More than likely, you have heard the term financial institution on the news or have seen it written in an article, but what does it actually mean?
Commercial banks like PNC or TD may pop into your mind first, but a financial institution actually refers to a wide group of enterprises that facilitate monetary transactions.
This could be traditional banks, which most people deal with on a near-daily basis, but it could also mean an insurance company, a brokerage firm, investment company, credit unions, and so on.
The diversity of companies and enterprises that fall under this one umbrella means that financial institutions require a wide variety of technological solutions to continue running as smoothly and smartly as possible.
As technology continues to rapidly change and grow, shrewd financial companies need to evolve in order to stay ahead of the next breakthrough.
Blockchain is More than Cryptocurrency
Despite the naysaying and doomsday predictions from finance bigwigs like JP Morgan Chase’s Jamie Dimon and Goldman Sachs’ Lloyd Blankfein, cryptocurrency has already kick-started a revolution within the financial industry.
However, under all of the headline-making and energy-sucking crypto-mining lies the real innovation – blockchain – and financial institutions should be looking very carefully at its potential.
The decentralized and automated nature of blockchain naturally minimizes the need for intermediaries, and as a result, offers better security and faster transaction speeds for payment services, inter-institutional transactions, borrowing, fundraising, and more.
In the current model, a simple payment between two individuals in different countries could bring processing fees of over seven percent. With a Bitcoin payment service like Bitpay, peer-to-peer payments can be made for fees as little as one percent.
Likewise, a reliance on intermediaries can make transfers between banks cumbersome and which can take at least a few days to process. With a decentralized blockchain, middlemen like SWIFT can be eschewed for a more direct and transparent means of transfer.
The value of blockchain lies in its ledger simplification and transparency. Once a transaction is logged in the chain, it is near impossible to alter or delete, and that kind of security begets change.
Right now, the industry is only seeing the tip of the iceberg for blockchain’s potential. The hope is that they can veer in a new direction and exploit this innovation, instead of simply smashing directly into it.
Using AI to Streamline Customer Service
The Amazon Echo has become one of the most successful consumer electronics devices in recent memory, and a major reason for that is the user experience. People simply like talking to Alexa.
What does that have to do with the financial industry?
It all comes down to that simple phrase – user experience. More and more, people are gravitating toward either text or voice-based interfaces as their ideal way to communicate with the companies in their lives.
Instead of creating elaborate technological hubs with steep customer learning curves, the more logical solution, especially with the advent of quasi-intelligent conversational interfaces, is to tap into a little humanity.

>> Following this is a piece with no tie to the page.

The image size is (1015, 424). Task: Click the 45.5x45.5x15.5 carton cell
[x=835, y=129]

With the learning potential of cutting-edge AI systems, banks could conceivably tailor chatbots to the individual on a large scale. Each customer would have service interactions that are personalized to their specific financial situation, all while maintaining a friendly conversational tone.
Cracking the BaaP Nut
Several major international industries have been upended by platform-based models. Think Uber or Airbnb; these companies have become leaders in their industries by relying on user-generated value instead of large fleets of cars or huge real estate portfolios, respectively.
The tried and true financial service business model – creating a product or service and value of your own and then selling that to customers – is quickly becoming a dusty relic. And if the major financial institutions are not careful, they could find themselves a victim of their own bureaucratic inertia.

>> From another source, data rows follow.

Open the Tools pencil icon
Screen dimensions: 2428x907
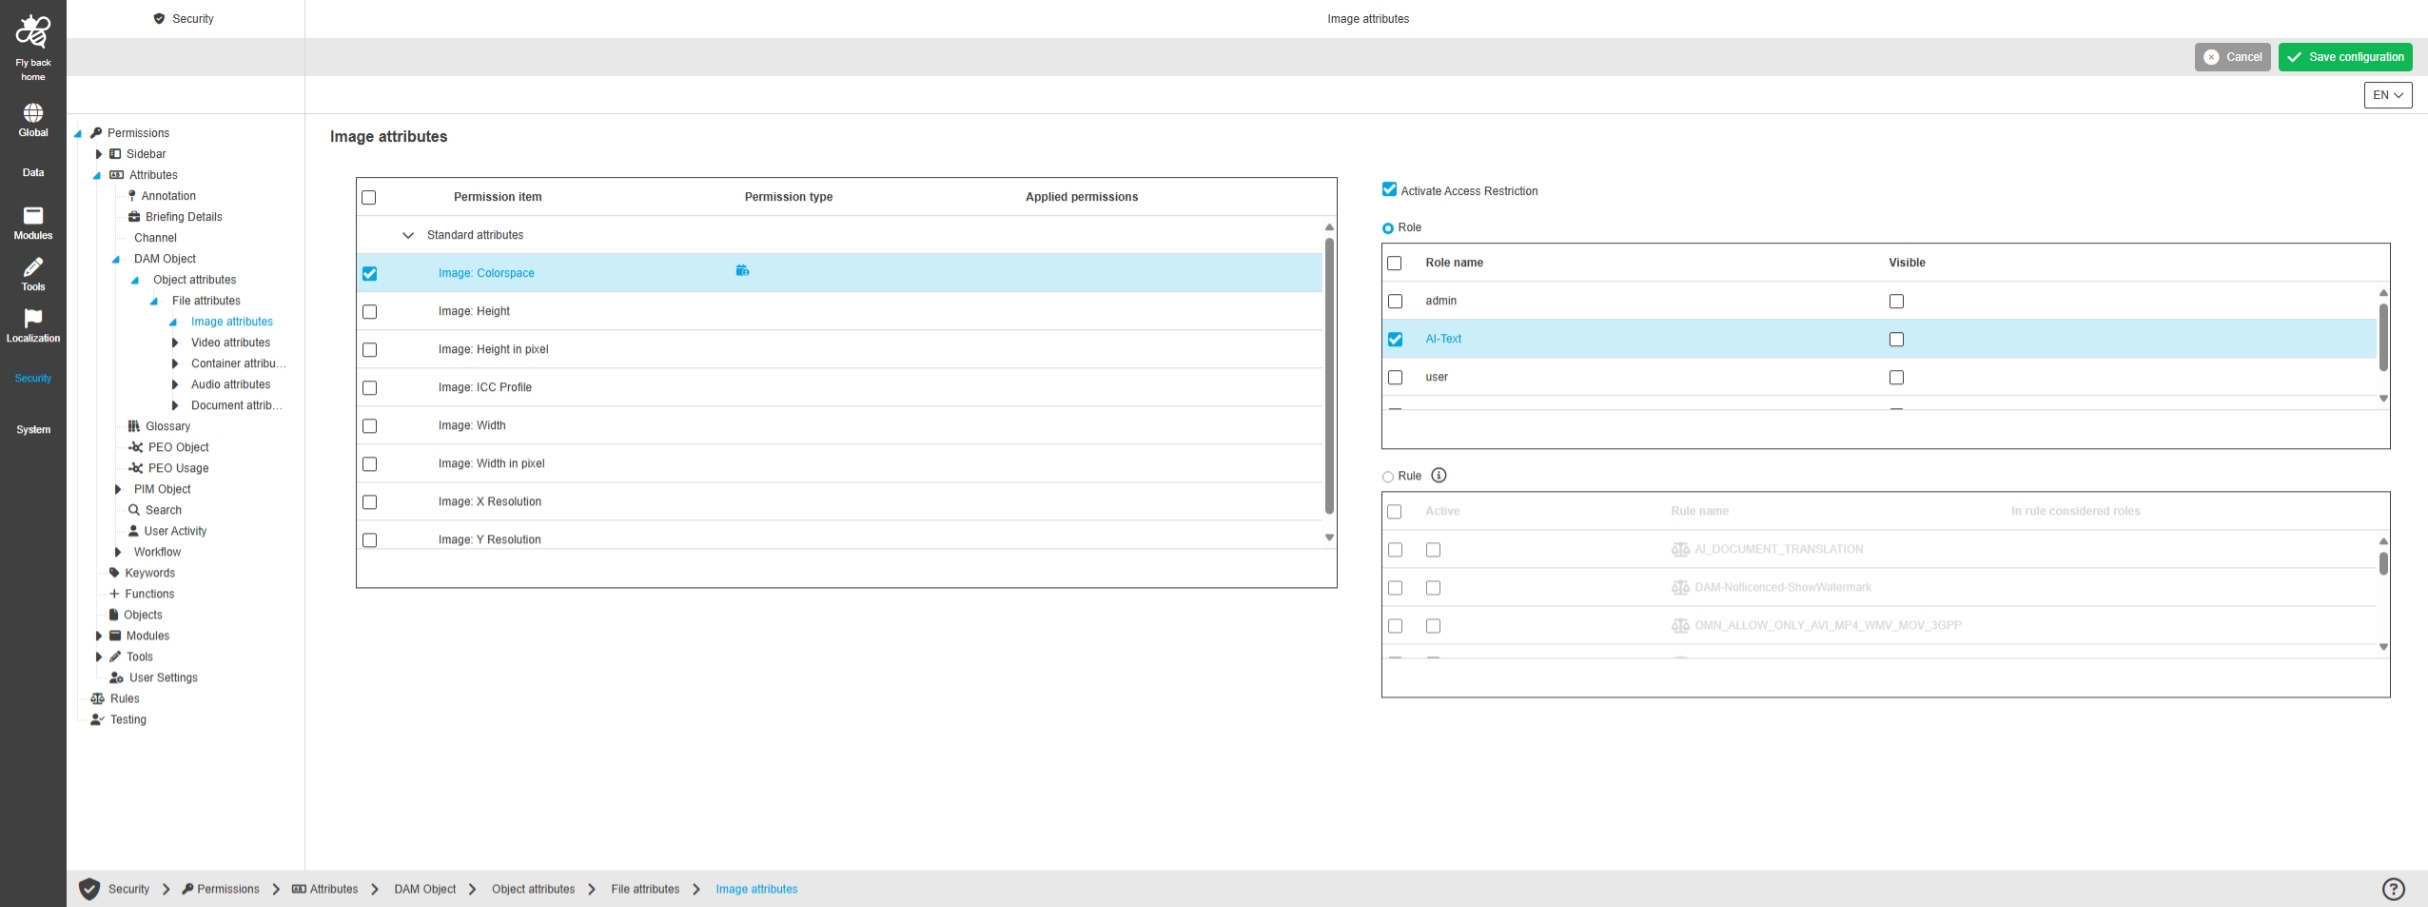pyautogui.click(x=33, y=268)
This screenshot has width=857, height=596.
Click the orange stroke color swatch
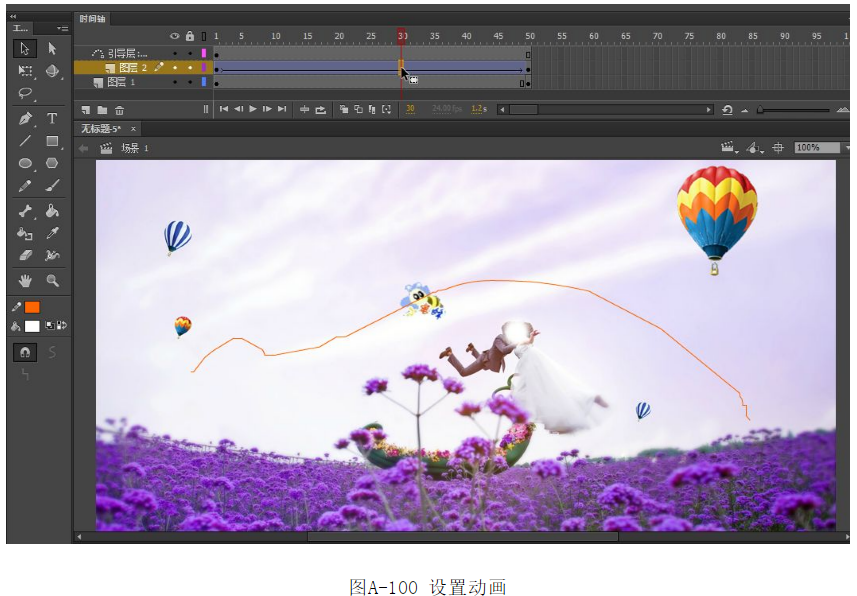[x=33, y=307]
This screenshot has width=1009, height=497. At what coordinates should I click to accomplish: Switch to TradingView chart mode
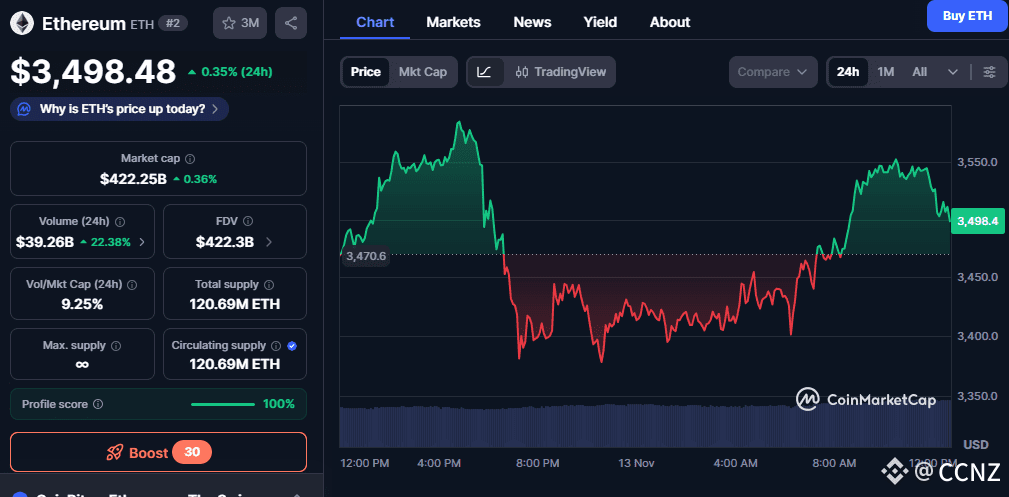pos(561,72)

With that said, no viable BaaP model has emerged as of this writing, but some pundits and experts are predicting that industry disruption could happen as early as 2020.
The key to unlocking the potential of BaaP lies in how financial institutions choose to rethink the way they make money. Traditional methods and financial products will not work for a BaaP, and identifying an alternate revenue stream, whether that is through user data or some other means, is incredibly important.
One answer for this problem is collaboration. The platform successes seen in other industries have come through mutually beneficial competitive partnerships, and this has helped drive innovation and increase capabilities. Financial institutions looking to break out as a BaaP will likely find greater success if they pool their resources with other like-minded enterprises.
With all of these innovative and potentially disruptive technological solutions now available for the financial service industry, staying the course and sticking to tried and true practices will inevitably lead to extinction.
Every lasting company has sought out innovation and tested, evaluated, and eventually adopted new technologies – and financial institutions are no different.